Meat and poultry are often marinated to tenderize or add flavor.
- Refrigerate meats as they marinate.
- Do not marinate foods on countertops or anywhere else without refrigeration.
- Set aside any marinade to be used as a sauce on cooked food before adding raw meat.
- Any marinade used for raw foods should be discarded.
- When carrying food to another location, keep it cold to minimize bacterial growth.
- Use an insulated cooler with sufficient ice or ice packs to keep the food at 40° or below.
- Pack food right from the refrigerator into the cooler immediately before leaving home.
- Keep the cooler out of direct sunlight.
- Consider using a separate cooler for beverages.
Keep Everything Clean
Prevent foodborne illness by using separate platters and utensils for raw and cooked meats. Harmful bacteria present in raw meat and raw meat juices can contaminate safely cooked food.
If you’re eating away from home, find out if there is a source of clean water. If not, bring water for preparation and cleaning, or pack clean cloths and wet towelettes for cleaning surfaces and hands.
Precook Food Safely
Precooking food partially in the microwave oven, conventional oven or stove is a good way of reducing grilling time. Make sure that the food goes immediately on a preheated grill after precooking. Never partially cook meat or poultry and finish cooking later.
Cook Food Thoroughly
- Cook food to a safe internal temperature to destroy harmful bacteria.
- Meat and poultry cooked on a grill often browns very fast on the outside.
- Use a food thermometer to be sure the food has reached a safe internal temperature:
- Poultry, 180°
- Hamburgers and all cuts of pork, 160°
- Beef, veal and lamb steaks, roasts and chops, 145°
Fully Reheat Foods
When reheating fully cooked meats, like hot dogs, grill to 165° or until steaming hot.
Keep Cooked Foods Hot
Cooked meats should be kept at 140° or warmer until served. Keep foods hot by setting them to the side of the grill rack, not directly over the coals where they could overcook.
At home, cooked meats can be kept hot in a warm oven (approximately 200°), in a chafing dish or on a warming tray.
Refrigerate any leftovers promptly in shallow containers.

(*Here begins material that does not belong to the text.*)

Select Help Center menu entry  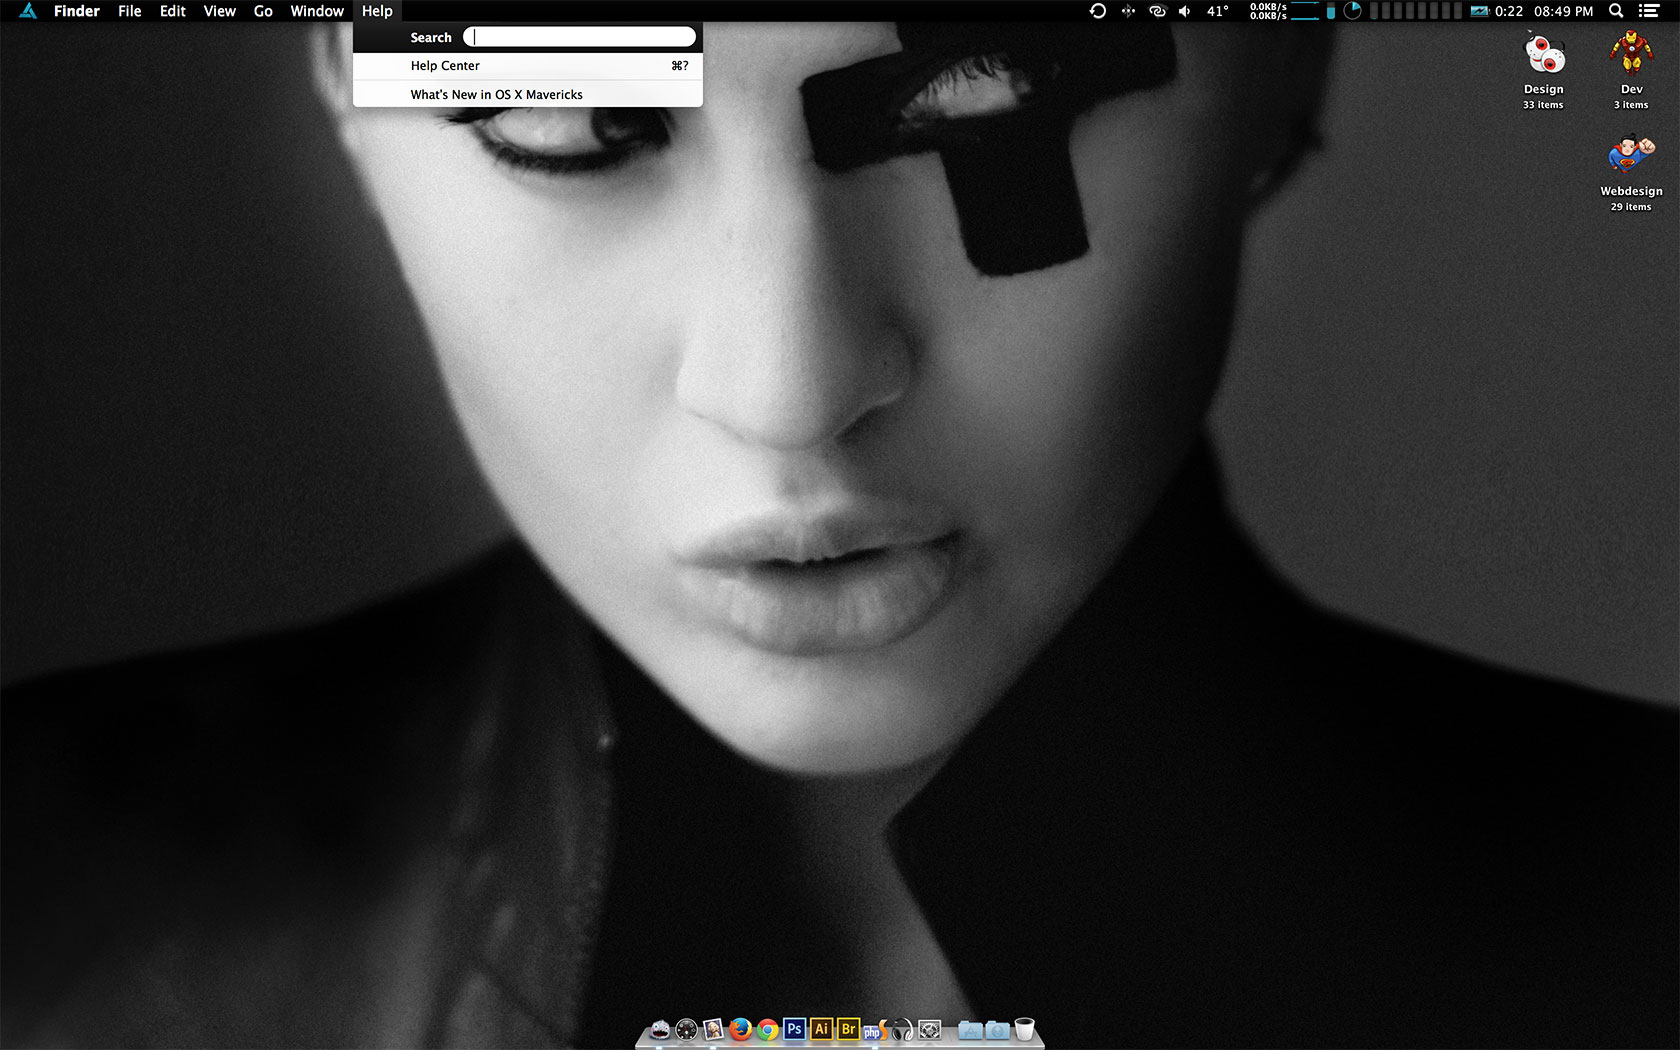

Discard any food left out more than two hours (one hour if the air temperature is above 90°).
Tips on Smoking Foods
Smoking is cooking food indirectly in the presence of a fire. It can be done in a covered grill if a pan of water is placed beneath the meat on the grill. Meats can be smoked in a “smoker,” which is an outdoor cooker especially designed for smoking foods.

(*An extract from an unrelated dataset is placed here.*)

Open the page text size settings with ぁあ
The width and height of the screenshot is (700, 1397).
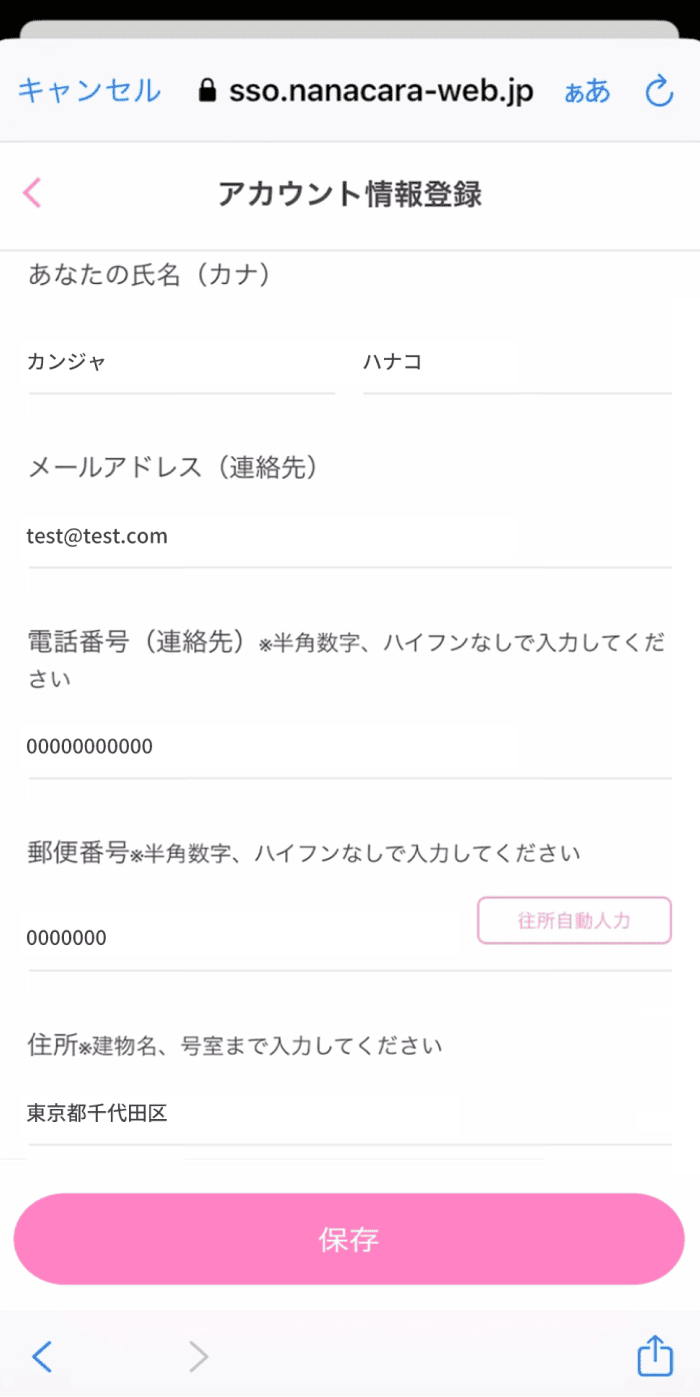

Smoking is done much more slowly than grilling, so less tender meats benefit from this method, and a natural smoke flavoring permeates the meat.
Keep the temperature in the smoker at 250° to 300° for safety. Use a meat thermometer to be sure the food has reached a safe internal temperature, and is fully cooked.
Tips on Pit Roasting
Pit roasting is cooking meat in a large, level hole dug in the earth. A hardwood fire is built in the pit, and is allowed to burn until the wood reduces and the pit is half filled with burning coals. Pit cooking may require 10 to 12 hours or more and is difficult to estimate.
There are many variables such as outdoor temperature, the size and thickness of the meat, and how fast the coals are cooking. A meat thermometer must be used to determine whether the food is fully cooked.